In a study conducted by Deitch et al. (2000), the relationship between drugs and crime is once again examined, but from a different perspective. The study focused on the variation of behavior among criminal drug users. Deitch et al. (2000) argue that since evidence overwhelmingly indicates that crime is related to drug use, there is a need to understand the issue of drug use from a biological perspective as well. Since the advent of the psychoanalytic philosophy, several other medical developments have transpired in the areas of genetic studies, neuropharmacology, and molecular biology and all these developments have together shown the need to approach the issue of drug use from a medical perspective. However, Deitch et al. (2000) challenge the idea of portraying biological treatment as the sole means through which drug treatment can be administered to criminal-drug users. They argue that the issue of linking drug users to crime and the form of drug treatment that can work best for each individual or groups is a matter of opinion. By making this assertion, Deitch et al. (2000) suggest that the different studies that have been conducted to this effect ought to have given similar results with only slight variations. Yet every scholar that conducts a study on this subject gives zealous opinions based on their findings without considering that their results were limited to the population of their studies.

This line of argument is also propagated by Blumstein and Wallman (2006) who espouse the idea that even though studies on the relationship between drugs and crime shows that the two are linked, it is not prudent for a scholar to authoritatively claim that his/her study is the most authoritative on the issue. By taking such a position on the issue of drugs and crime, Blumstein and Wallman (2006) encourage scholars to acknowledge any limitations that might be associated with their studies.

Deitch et al. (2000) proceed to explore the importance of drug treatment in criminals.

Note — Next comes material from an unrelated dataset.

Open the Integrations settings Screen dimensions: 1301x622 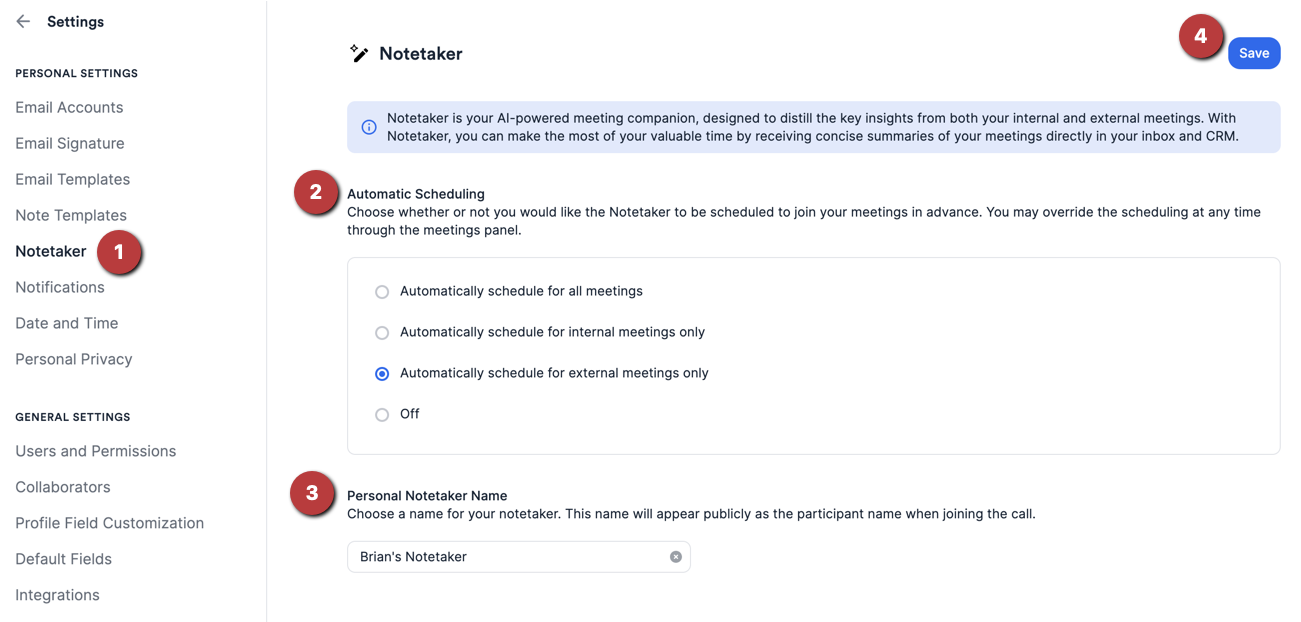click(57, 595)
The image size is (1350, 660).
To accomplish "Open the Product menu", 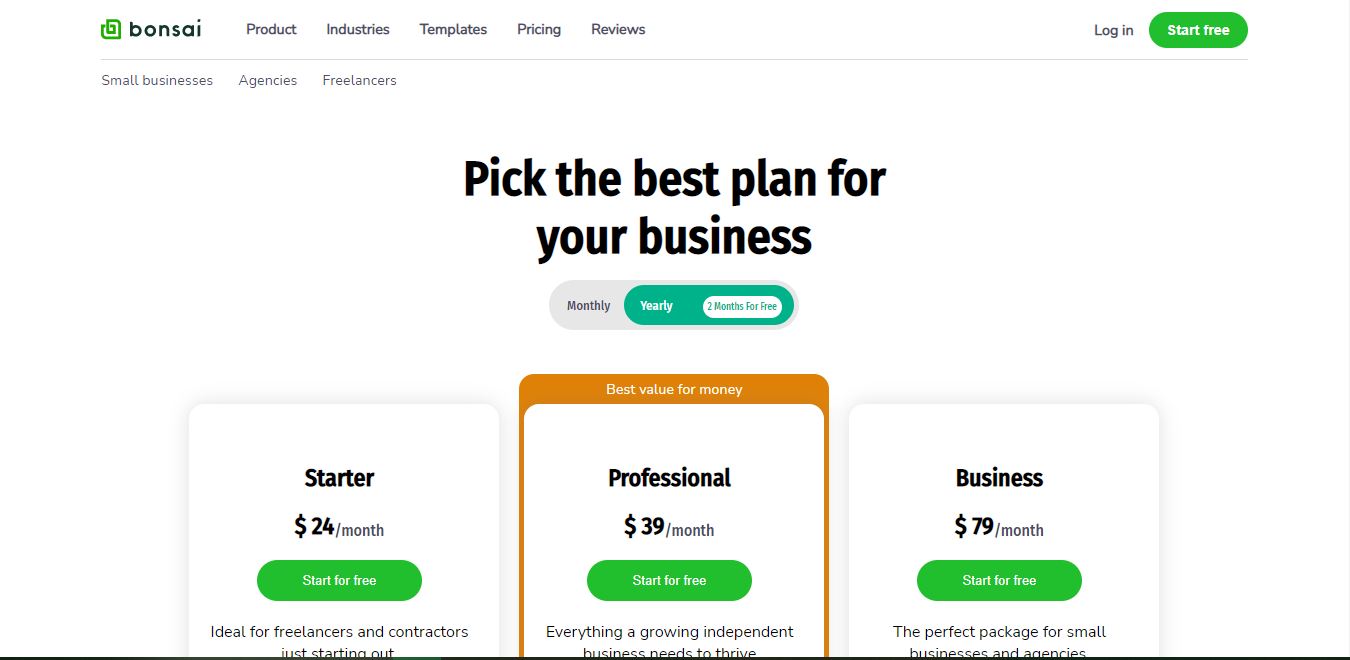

They argue that the social cost of drugs varies, but generally, drugs cost society so much money, and thus this element should be the single most powerful motivation to society to incur costs for drug treatment rather than let them continue affecting members of society. The study established that the social cost of drugs transcends the costs spent by governments on medical health care. According to Deitch et al. (2000), this aspect makes it imperative to ensure that drug treatment is delivered to criminal drug-users. In so doing, the prevalence of crime will be reduced because its catalyzing agent the use of drugs will have reduced. Deitch et al. (2000) finally pose a simple question in which they ask which one between drugs and crime comes before the other. The question was asked in an attempt to understand if there is a causal link between these two. In addressing the question, they also give a simple answer in which they assert that both come drugs and crime first. Two-thirds (2/3) of evidence from many recent studies and first hand interviews they conducted showed that criminal activities preceded drug use (Deitch et al., 2000). Only about a third of the evidence pointed to the idea that drug taking comes before involvement in criminal activity. The figures obtained in this study were higher as compared to other related studies, which recorded that 50% of youth exhibited criminal behaviors prior to drug taking, 25% started taking drugs before involvement in criminal activity and in the remaining 25%, both drug taking and involvement in criminal activity started at the same time (Deitch et al. 2000).

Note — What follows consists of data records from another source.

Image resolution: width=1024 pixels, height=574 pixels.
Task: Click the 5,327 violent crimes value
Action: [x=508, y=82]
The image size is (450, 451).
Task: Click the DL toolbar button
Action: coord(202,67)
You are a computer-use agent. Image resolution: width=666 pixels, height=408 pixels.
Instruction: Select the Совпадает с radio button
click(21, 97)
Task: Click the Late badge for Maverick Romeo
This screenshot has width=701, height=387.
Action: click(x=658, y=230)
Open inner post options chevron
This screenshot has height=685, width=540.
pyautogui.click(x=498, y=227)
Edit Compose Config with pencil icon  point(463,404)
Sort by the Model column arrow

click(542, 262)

These findings by Deitch et al. (2000) are consistent with the fourth explanatory model to the relationship between drug use and criminal activity. The model asserts that drugs and crime do not have a causal relationship, but they go hand in hand, as they share common causal factors (Gill et al., 2006). According to Makkai and Payne (2003), the common causal factors include temperament and deviant behavior among others. This model is in support of the idea that involvement in crime and drug taking are more or less linked to the innate characteristics of an individual. Such a line of argument agrees with McLellan (2003) who notes that not all drug takers get involved in criminal acts, which implies that although it is highly likely that an individual who is engaged in drug taking will also be involved in crime and vice versa, such is not always the case.

To depart from convention, Wendel (2011) indicates that there was a decline in crime due to an upsurge in drug use, in the city of New York. Most studies show a direct proportion in the relationship between drugs and crime, but in this study, the relationship exhibited an inverse proportion or a negative correlation. Wendel (2011) argues that there have been numerous attempts to explain the decline in crime in New York, but they all fail to factor in the influence that drug markets and prices could have on the prevalence of crime. Most of the existing literature on the subject of drugs and crime subscribes to Goldstein’s taxonomy of drug related violence where acquisitive crime is attributed to the need to fund drug use violence, which is attributed to either drug influence on an individual who is high or fights for territory, markets, or payment (Lawton et al. 2005).

This study is a departure from all these conventions as it explores a previously unexplored area. Wendel (2011) considered the idea that drug prices, which had notably reduced between 1981 and 2007, could be the cause of the reduction in crime. The main explanation behind such an assertion is that with reduced drug prices, there is less commission of crime to support drug use because the friendly prices probably fall within the means of the drug users even without committing crime. The claim is further supported by the realization that the price drops were only witnessed in drugs associated with property crimes such as cocaine, heroin, and crack as observed by Deitch et al. (2000).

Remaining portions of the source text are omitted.